Collected data:
┌──
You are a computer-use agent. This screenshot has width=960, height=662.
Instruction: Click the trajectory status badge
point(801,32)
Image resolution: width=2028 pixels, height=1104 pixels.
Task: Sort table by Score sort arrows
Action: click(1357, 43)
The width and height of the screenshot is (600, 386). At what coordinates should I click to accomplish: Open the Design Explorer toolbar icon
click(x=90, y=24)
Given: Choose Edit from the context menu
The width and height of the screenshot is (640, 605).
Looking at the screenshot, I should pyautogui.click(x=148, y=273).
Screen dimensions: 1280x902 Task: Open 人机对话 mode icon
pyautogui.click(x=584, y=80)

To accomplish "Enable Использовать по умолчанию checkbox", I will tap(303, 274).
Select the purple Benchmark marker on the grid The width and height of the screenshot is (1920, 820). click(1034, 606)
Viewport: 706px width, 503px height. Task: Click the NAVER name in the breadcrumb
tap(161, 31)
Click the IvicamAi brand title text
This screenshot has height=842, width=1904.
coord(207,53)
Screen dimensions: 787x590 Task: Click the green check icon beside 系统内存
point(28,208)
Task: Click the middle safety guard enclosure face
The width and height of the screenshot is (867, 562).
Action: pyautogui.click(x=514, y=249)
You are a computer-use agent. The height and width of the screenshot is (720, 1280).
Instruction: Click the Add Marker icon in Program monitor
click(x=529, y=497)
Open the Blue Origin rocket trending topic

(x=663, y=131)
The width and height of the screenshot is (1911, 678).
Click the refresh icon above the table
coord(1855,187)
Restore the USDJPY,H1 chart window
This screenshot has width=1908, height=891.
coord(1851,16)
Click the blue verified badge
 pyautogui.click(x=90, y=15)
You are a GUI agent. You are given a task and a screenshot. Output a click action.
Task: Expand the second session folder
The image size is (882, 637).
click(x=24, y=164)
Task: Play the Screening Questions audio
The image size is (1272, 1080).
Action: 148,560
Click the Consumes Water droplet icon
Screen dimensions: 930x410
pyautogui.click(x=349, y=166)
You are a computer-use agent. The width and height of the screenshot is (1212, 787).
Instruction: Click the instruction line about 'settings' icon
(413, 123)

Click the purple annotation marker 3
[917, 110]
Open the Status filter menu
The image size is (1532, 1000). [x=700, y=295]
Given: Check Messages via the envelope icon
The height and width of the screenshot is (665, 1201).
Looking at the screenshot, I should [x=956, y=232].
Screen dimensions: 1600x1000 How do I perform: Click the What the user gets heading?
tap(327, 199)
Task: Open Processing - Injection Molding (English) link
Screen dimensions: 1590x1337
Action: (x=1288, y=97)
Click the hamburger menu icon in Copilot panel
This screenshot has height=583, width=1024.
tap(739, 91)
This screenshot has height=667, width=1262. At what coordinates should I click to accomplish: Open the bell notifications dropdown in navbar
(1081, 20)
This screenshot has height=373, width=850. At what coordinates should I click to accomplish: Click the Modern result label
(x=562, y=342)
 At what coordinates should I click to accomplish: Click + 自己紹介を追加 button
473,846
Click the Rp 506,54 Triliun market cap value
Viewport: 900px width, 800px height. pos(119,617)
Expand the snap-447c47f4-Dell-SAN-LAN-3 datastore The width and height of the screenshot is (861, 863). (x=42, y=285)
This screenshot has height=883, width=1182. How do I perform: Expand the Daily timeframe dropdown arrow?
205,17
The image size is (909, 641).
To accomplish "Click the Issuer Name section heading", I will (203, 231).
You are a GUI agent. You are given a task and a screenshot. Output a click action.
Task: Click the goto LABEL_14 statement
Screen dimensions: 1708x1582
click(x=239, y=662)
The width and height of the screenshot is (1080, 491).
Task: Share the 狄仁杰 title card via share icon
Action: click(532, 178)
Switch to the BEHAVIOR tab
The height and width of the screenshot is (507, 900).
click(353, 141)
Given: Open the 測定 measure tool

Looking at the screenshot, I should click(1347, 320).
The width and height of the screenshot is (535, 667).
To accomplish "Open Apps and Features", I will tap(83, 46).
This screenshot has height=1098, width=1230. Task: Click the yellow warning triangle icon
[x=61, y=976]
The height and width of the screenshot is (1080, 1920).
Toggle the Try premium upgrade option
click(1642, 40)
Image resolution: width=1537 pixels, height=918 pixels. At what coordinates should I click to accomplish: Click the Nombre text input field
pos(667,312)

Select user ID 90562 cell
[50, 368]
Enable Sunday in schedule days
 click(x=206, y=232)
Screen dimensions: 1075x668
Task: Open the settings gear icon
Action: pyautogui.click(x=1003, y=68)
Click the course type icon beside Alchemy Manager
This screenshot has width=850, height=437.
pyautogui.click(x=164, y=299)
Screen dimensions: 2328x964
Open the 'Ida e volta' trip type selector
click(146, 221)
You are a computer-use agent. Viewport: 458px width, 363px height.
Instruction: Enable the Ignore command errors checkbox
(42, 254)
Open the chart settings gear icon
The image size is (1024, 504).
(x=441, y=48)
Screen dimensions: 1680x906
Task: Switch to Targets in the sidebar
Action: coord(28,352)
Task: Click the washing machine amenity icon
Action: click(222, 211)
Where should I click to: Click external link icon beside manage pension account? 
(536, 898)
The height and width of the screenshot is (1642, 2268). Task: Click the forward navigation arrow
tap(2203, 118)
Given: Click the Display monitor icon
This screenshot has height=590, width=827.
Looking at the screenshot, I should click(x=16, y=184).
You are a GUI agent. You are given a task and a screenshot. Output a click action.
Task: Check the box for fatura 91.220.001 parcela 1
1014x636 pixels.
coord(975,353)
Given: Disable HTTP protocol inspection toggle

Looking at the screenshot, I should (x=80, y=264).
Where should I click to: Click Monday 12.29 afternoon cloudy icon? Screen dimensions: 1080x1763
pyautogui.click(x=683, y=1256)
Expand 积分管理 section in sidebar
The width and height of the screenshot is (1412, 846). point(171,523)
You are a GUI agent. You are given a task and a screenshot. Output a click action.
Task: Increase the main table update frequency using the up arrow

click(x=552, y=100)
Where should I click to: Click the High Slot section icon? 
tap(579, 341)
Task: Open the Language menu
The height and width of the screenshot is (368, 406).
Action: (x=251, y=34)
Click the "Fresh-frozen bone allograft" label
└──
EXERCISE PROMPT
Give the data again, exactly as it stands.

EXPECTED ANSWER
You are a computer-use agent. This screenshot has width=960, height=662.
Instruction: Click the trajectory status badge
point(801,32)
Image resolution: width=2028 pixels, height=1104 pixels.
Task: Sort table by Score sort arrows
Action: click(1357, 43)
The width and height of the screenshot is (600, 386). At what coordinates should I click to accomplish: Open the Design Explorer toolbar icon
click(x=90, y=24)
Given: Choose Edit from the context menu
The width and height of the screenshot is (640, 605).
Looking at the screenshot, I should pyautogui.click(x=148, y=273).
Screen dimensions: 1280x902 Task: Open 人机对话 mode icon
pyautogui.click(x=584, y=80)

To accomplish "Enable Использовать по умолчанию checkbox", I will tap(303, 274).
Select the purple Benchmark marker on the grid The width and height of the screenshot is (1920, 820). click(1034, 606)
Viewport: 706px width, 503px height. Task: Click the NAVER name in the breadcrumb
tap(161, 31)
Click the IvicamAi brand title text
This screenshot has height=842, width=1904.
coord(207,53)
Screen dimensions: 787x590 Task: Click the green check icon beside 系统内存
point(28,208)
Task: Click the middle safety guard enclosure face
The width and height of the screenshot is (867, 562).
Action: pyautogui.click(x=514, y=249)
You are a computer-use agent. The height and width of the screenshot is (720, 1280).
Instruction: Click the Add Marker icon in Program monitor
click(x=529, y=497)
Open the Blue Origin rocket trending topic

(x=663, y=131)
The width and height of the screenshot is (1911, 678).
Click the refresh icon above the table
coord(1855,187)
Restore the USDJPY,H1 chart window
This screenshot has width=1908, height=891.
coord(1851,16)
Click the blue verified badge
 pyautogui.click(x=90, y=15)
You are a GUI agent. You are given a task and a screenshot. Output a click action.
Task: Expand the second session folder
The image size is (882, 637).
click(x=24, y=164)
Task: Play the Screening Questions audio
The image size is (1272, 1080).
Action: 148,560
Click the Consumes Water droplet icon
Screen dimensions: 930x410
pyautogui.click(x=349, y=166)
You are a computer-use agent. The width and height of the screenshot is (1212, 787).
Instruction: Click the instruction line about 'settings' icon
(413, 123)

Click the purple annotation marker 3
[917, 110]
Open the Status filter menu
The image size is (1532, 1000). [x=700, y=295]
Given: Check Messages via the envelope icon
The height and width of the screenshot is (665, 1201).
Looking at the screenshot, I should [x=956, y=232].
Screen dimensions: 1600x1000 How do I perform: Click the What the user gets heading?
tap(327, 199)
Task: Open Processing - Injection Molding (English) link
Screen dimensions: 1590x1337
Action: (x=1288, y=97)
Click the hamburger menu icon in Copilot panel
This screenshot has height=583, width=1024.
tap(739, 91)
This screenshot has height=667, width=1262. At what coordinates should I click to accomplish: Open the bell notifications dropdown in navbar
(1081, 20)
This screenshot has height=373, width=850. At what coordinates should I click to accomplish: Click the Modern result label
(x=562, y=342)
 At what coordinates should I click to accomplish: Click + 自己紹介を追加 button
473,846
Click the Rp 506,54 Triliun market cap value
Viewport: 900px width, 800px height. pos(119,617)
Expand the snap-447c47f4-Dell-SAN-LAN-3 datastore The width and height of the screenshot is (861, 863). (x=42, y=285)
This screenshot has height=883, width=1182. How do I perform: Expand the Daily timeframe dropdown arrow?
205,17
The image size is (909, 641).
To accomplish "Click the Issuer Name section heading", I will (203, 231).
You are a GUI agent. You are given a task and a screenshot. Output a click action.
Task: Click the goto LABEL_14 statement
Screen dimensions: 1708x1582
click(x=239, y=662)
The width and height of the screenshot is (1080, 491).
Task: Share the 狄仁杰 title card via share icon
Action: click(532, 178)
Switch to the BEHAVIOR tab
The height and width of the screenshot is (507, 900).
click(353, 141)
Given: Open the 測定 measure tool

Looking at the screenshot, I should click(1347, 320).
The width and height of the screenshot is (535, 667).
To accomplish "Open Apps and Features", I will tap(83, 46).
This screenshot has height=1098, width=1230. Task: Click the yellow warning triangle icon
[x=61, y=976]
The height and width of the screenshot is (1080, 1920).
Toggle the Try premium upgrade option
click(1642, 40)
Image resolution: width=1537 pixels, height=918 pixels. At what coordinates should I click to accomplish: Click the Nombre text input field
pos(667,312)

Select user ID 90562 cell
[50, 368]
Enable Sunday in schedule days
 click(x=206, y=232)
Screen dimensions: 1075x668
Task: Open the settings gear icon
Action: pyautogui.click(x=1003, y=68)
Click the course type icon beside Alchemy Manager
This screenshot has width=850, height=437.
pyautogui.click(x=164, y=299)
Screen dimensions: 2328x964
Open the 'Ida e volta' trip type selector
click(146, 221)
You are a computer-use agent. Viewport: 458px width, 363px height.
Instruction: Enable the Ignore command errors checkbox
(42, 254)
Open the chart settings gear icon
The image size is (1024, 504).
(x=441, y=48)
Screen dimensions: 1680x906
Task: Switch to Targets in the sidebar
Action: coord(28,352)
Task: Click the washing machine amenity icon
Action: click(222, 211)
Where should I click to: Click external link icon beside manage pension account? 
(536, 898)
The height and width of the screenshot is (1642, 2268). Task: Click the forward navigation arrow
tap(2203, 118)
Given: Click the Display monitor icon
This screenshot has height=590, width=827.
Looking at the screenshot, I should click(x=16, y=184).
You are a GUI agent. You are given a task and a screenshot. Output a click action.
Task: Check the box for fatura 91.220.001 parcela 1
1014x636 pixels.
coord(975,353)
Given: Disable HTTP protocol inspection toggle

Looking at the screenshot, I should (x=80, y=264).
Where should I click to: Click Monday 12.29 afternoon cloudy icon? Screen dimensions: 1080x1763
pyautogui.click(x=683, y=1256)
Expand 积分管理 section in sidebar
The width and height of the screenshot is (1412, 846). point(171,523)
You are a GUI agent. You are given a task and a screenshot. Output a click action.
Task: Increase the main table update frequency using the up arrow

click(x=552, y=100)
Where should I click to: Click the High Slot section icon? 
tap(579, 341)
Task: Open the Language menu
The height and width of the screenshot is (368, 406).
Action: (x=251, y=34)
Click the "Fresh-frozen bone allograft" label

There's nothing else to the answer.